Estas oportunidades, segundo Tarrow, se tornam mais salientes em ambientes de mudança ou transformação de um regime, assim entendidas como aquelas situações em que: a) surgem oportunidades de acesso para novos atores na arena política, b) quando há redução do poder dos membros de um regime, c) quando há disponibilidade de aliados influentes ou (d) quando a balança de poder entre estes atores sofre oscilações (ibidem, 2011:4231). Voltaremos a estas condições quando da formulação das hipóteses na parte final do presente trabalho.
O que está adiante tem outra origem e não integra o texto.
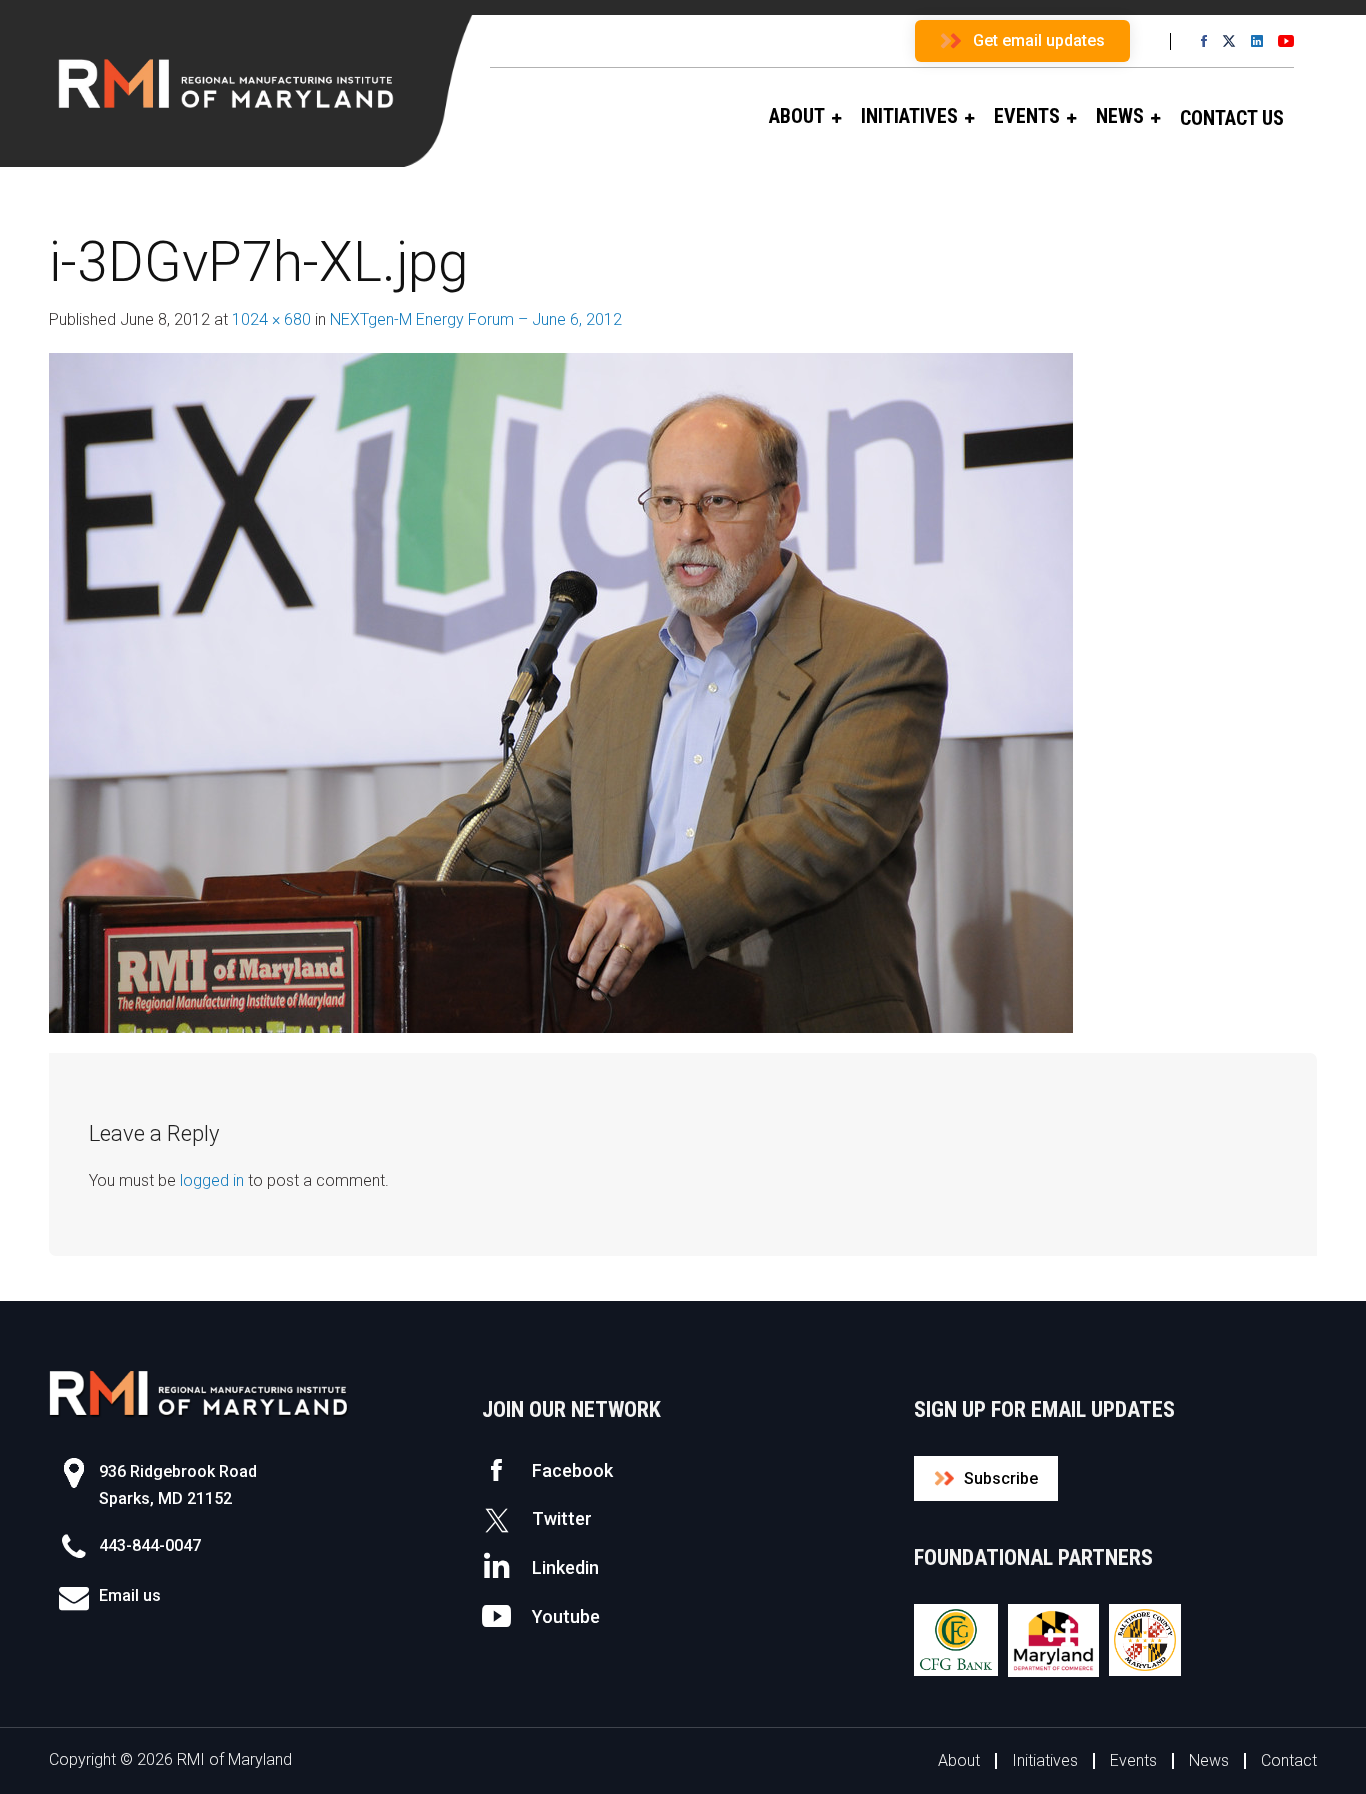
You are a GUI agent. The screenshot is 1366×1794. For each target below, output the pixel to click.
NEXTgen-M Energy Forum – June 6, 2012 (476, 319)
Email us (130, 1595)
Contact (1289, 1760)
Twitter (562, 1518)
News (1209, 1760)
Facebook (572, 1470)
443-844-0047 (150, 1545)
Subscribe (1001, 1478)
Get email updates (1039, 40)
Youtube (566, 1616)
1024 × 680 (271, 319)
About (959, 1760)
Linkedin (565, 1567)
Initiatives (1045, 1760)
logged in (212, 1180)
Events (1133, 1760)
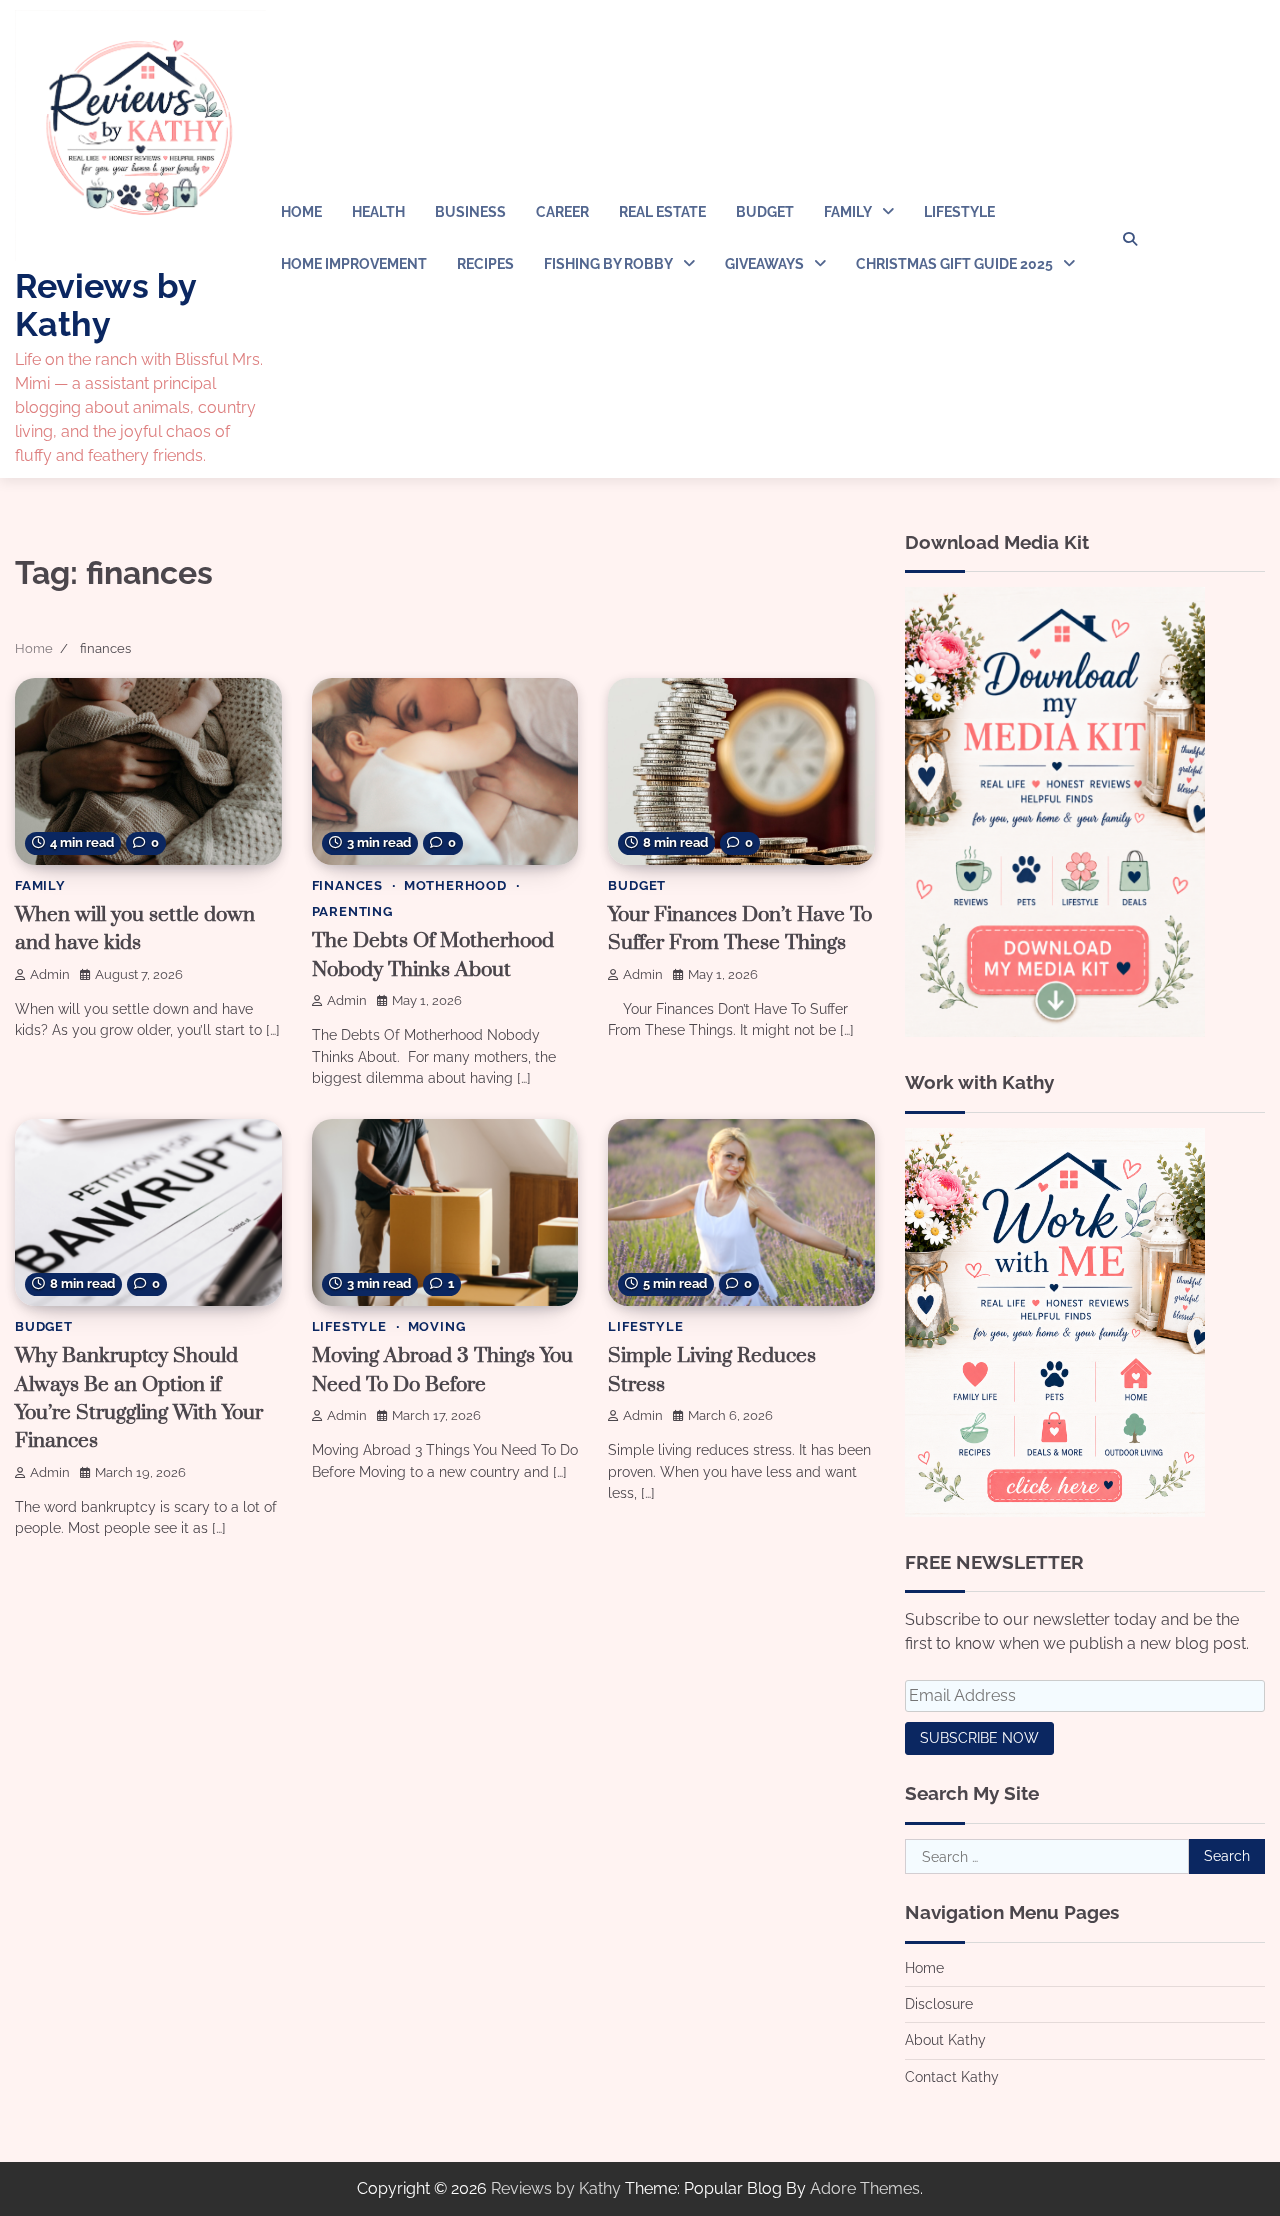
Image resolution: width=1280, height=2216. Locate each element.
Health (378, 212)
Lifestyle (959, 212)
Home (301, 212)
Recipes (485, 264)
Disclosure (939, 2004)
No que diz respeito ao aumento de oportunidades de acesso a novos atores, Tarrow observa, com apoio em Peter Eisinger, que a relação entre protestos e oportunidades não é linear, mas curvilínea, de maneira que nem o acesso pleno nem a restrição absoluta podem produzir graus mais elevados de protesto. Isto é, em sistemas muito fechados a contenciosidade fica restringida pelo medo e pela repressão, ao passo em que nos sistemas plenamente abertos os protestos tendem a ser absorvidos por canais institucionalizados.

Em abordagem tão influente quanto a de Sidney Tarrow, e desenvolvendo mais profundamente a questão da relação entre as oportunidades políticas e os repertórios de que se valem os movimentos sociais, Charles Tilly se propõe a investigar como a variação de regimes políticos afeta as formas e características da ação coletiva contenciosa. Tilly argumenta que Aristóteles já observara que diferentes tipos de regime têm suas formas características e típicas de contenciosidade política, da mesma forma que a mudança de regime também pode largamente vir como decorrência da luta política, combinando, muito antes de tais rótulos serem criados, perspectivas diferentes que contemporaneamente são identificadas com as visões racionalistas e estruturalistas (Tilly, 2006:10).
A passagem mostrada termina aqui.